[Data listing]

=-=-=-=-=

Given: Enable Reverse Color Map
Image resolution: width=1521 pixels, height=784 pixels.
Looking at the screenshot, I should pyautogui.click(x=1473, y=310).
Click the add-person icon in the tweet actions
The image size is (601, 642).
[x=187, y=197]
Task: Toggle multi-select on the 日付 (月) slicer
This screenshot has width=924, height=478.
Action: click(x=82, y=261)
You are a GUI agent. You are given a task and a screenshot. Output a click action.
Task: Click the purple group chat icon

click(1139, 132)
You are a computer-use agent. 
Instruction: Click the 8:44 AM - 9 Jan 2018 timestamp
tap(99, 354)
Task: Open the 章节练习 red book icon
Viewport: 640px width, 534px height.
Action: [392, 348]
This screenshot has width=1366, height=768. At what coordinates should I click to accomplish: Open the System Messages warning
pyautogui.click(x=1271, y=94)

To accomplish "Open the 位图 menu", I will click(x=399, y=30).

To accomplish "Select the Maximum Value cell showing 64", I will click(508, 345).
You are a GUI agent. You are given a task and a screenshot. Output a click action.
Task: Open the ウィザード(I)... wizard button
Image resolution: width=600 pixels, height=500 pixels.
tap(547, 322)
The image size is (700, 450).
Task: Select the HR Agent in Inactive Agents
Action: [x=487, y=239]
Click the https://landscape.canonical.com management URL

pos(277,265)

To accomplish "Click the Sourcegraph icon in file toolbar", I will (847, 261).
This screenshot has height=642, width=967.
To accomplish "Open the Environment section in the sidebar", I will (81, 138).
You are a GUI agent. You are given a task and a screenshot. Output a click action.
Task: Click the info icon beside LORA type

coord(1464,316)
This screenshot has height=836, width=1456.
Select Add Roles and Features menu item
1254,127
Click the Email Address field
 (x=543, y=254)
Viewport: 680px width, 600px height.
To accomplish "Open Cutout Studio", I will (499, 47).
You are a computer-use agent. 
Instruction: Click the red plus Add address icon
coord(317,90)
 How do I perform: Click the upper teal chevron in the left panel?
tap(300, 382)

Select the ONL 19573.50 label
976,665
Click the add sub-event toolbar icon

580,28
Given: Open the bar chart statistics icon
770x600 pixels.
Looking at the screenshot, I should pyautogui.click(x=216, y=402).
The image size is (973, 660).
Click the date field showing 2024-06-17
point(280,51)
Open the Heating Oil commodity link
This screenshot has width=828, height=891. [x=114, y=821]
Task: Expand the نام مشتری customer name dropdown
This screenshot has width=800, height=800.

=-=-=-=-=

● STATED EXERCISE:
Copy the rows from the start through the line containing "tap(99, 354)", including that line, exactly as they appear.

● RESPONSE TO THE TASK:
Given: Enable Reverse Color Map
Image resolution: width=1521 pixels, height=784 pixels.
Looking at the screenshot, I should pyautogui.click(x=1473, y=310).
Click the add-person icon in the tweet actions
The image size is (601, 642).
[x=187, y=197]
Task: Toggle multi-select on the 日付 (月) slicer
This screenshot has width=924, height=478.
Action: click(x=82, y=261)
You are a GUI agent. You are given a task and a screenshot. Output a click action.
Task: Click the purple group chat icon

click(1139, 132)
You are a computer-use agent. 
Instruction: Click the 8:44 AM - 9 Jan 2018 timestamp
tap(99, 354)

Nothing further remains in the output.